Whoever captures the White House on Nov. 6, the election season produced one clear winner: William Jefferson Clinton.
The 42nd president, starting with his speech at the Democratic National Convention establishing the predicate for President Barack Obama's economic message, set a new standard for effective political surrogates. Republicans, including more than a few who voted, on specious grounds, to impeach him 14 years ago, extolled the good old days of the Clinton presidency. There is no more popular political figure.
If Obama wins he should be much more solicitous of Clinton in a second term. The relationship between the two political figures has improved. Clinton's stature is off the charts, given his unsurpassed political instincts and standing at home and around the globe, and the fact that his wife will be the early favorite to be the next Democratic presidential nominee.

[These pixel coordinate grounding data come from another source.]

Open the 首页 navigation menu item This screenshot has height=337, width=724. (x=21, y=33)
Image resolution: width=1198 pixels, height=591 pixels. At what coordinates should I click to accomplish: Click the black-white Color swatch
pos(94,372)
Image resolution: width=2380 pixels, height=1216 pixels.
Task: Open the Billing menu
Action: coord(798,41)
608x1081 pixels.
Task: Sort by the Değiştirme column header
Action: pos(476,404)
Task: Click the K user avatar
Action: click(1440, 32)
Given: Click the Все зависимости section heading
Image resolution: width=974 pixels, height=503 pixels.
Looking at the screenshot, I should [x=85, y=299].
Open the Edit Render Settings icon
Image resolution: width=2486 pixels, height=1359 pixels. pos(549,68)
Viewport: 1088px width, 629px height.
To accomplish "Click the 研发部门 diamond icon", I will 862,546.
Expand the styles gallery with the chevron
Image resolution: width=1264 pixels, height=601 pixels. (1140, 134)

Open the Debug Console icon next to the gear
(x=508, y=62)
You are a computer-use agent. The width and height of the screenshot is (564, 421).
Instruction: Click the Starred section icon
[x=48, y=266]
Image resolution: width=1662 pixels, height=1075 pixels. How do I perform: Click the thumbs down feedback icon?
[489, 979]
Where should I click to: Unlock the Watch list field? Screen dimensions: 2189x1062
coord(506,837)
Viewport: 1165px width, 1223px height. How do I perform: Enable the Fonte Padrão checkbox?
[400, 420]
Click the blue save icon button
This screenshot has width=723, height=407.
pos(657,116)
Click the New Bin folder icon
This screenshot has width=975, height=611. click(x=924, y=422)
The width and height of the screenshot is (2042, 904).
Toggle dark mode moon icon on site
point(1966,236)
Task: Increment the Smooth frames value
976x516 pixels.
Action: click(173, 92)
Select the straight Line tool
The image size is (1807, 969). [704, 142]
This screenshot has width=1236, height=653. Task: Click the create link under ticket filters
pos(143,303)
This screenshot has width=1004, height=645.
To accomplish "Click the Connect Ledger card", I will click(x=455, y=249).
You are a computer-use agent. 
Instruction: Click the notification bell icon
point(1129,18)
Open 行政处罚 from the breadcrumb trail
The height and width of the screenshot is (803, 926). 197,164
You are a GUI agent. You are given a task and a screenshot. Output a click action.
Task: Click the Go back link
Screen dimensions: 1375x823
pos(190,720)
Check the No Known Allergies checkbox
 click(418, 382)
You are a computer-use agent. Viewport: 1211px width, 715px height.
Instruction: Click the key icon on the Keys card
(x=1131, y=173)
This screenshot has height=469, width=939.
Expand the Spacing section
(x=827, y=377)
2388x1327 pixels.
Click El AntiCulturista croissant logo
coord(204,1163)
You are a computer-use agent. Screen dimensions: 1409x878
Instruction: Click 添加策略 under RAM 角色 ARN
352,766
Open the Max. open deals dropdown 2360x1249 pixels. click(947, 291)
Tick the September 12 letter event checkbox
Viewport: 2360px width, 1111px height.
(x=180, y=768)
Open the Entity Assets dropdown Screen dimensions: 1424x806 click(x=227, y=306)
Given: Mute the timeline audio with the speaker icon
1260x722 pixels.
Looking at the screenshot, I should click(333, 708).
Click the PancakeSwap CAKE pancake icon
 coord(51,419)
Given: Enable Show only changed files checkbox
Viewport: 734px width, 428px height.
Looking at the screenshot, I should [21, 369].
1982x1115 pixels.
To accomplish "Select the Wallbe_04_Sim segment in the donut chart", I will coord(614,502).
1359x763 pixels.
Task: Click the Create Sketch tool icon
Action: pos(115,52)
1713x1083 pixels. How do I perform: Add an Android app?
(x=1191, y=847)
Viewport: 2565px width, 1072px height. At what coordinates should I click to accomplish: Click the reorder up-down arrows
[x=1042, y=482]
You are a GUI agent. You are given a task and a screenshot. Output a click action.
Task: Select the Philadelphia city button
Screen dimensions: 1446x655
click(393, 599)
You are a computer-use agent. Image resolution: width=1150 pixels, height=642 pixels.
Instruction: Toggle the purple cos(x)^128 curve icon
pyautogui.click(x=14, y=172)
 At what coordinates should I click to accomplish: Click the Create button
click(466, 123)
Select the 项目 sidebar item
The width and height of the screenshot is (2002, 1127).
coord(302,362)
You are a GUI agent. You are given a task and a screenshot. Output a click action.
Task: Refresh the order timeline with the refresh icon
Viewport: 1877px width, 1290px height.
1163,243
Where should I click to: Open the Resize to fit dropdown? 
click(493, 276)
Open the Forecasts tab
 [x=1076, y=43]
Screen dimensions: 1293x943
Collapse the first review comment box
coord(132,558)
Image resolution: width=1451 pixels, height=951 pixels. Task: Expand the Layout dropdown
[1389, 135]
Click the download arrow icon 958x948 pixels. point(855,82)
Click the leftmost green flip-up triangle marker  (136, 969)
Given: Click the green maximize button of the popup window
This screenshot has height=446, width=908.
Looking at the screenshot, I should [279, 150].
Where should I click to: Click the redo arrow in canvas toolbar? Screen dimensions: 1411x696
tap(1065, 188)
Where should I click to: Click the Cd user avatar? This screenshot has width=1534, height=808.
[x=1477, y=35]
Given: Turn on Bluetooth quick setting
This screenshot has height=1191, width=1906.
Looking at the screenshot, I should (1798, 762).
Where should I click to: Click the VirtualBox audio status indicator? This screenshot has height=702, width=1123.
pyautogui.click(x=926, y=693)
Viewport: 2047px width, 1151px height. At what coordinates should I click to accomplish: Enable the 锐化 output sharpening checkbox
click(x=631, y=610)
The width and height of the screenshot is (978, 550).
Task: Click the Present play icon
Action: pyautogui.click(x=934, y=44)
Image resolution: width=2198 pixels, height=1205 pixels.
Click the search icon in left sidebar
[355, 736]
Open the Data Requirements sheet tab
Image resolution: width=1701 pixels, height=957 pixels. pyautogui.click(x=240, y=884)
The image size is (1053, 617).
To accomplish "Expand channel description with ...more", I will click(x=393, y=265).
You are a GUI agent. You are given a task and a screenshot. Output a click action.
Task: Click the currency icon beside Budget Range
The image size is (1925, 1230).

If Mitt Romney wins, Clinton becomes the patriarch of the loyal opposition, the most effective advocate against Republican efforts to govern from the conservative right.
"Bill Clinton has an incredible shelf life," says Vic Fazio, a former Democratic representative. "Whether speaking to the convention or working as small fundraiser the magic is still there. Bill Clinton never walks away."
If Obama is defeated he'll remain a historic firgue, the first black president. Much of his legacy, including the health-care bill and financial-regulation overhaul, will be shredded by Republicans. And Democrats will say the defeat was self-inflicted because the president and his top advisers decided to coast during the first debate. He could have knocked out Romney; instead he let his opponent back in the fight.
In defeat, Romney would be a political pariah. Other defeated candidates - Bob Dole, John McCain - remain respected figures within the party. Romney will be seen as a mediocre candidate, a chameleon, and an unprincipled political opportunist who snatched defeat from the jaws of victory. There will be few invites to Republican celebrations such as the Lincoln Day dinners.
Political pollsters have a lot at stake, too. Two of the most controversial are the Republican-centered Rasmussen Reports, whose daily surveys tend to favor that party, and the Democratic-oriented Public Policy Polling, whose surveys tilt in the other direction. What they share is a methodology of huge volume, because they conduct automatic surveys, or robo-calls, in which respondents simply push keypad buttons to express preferences.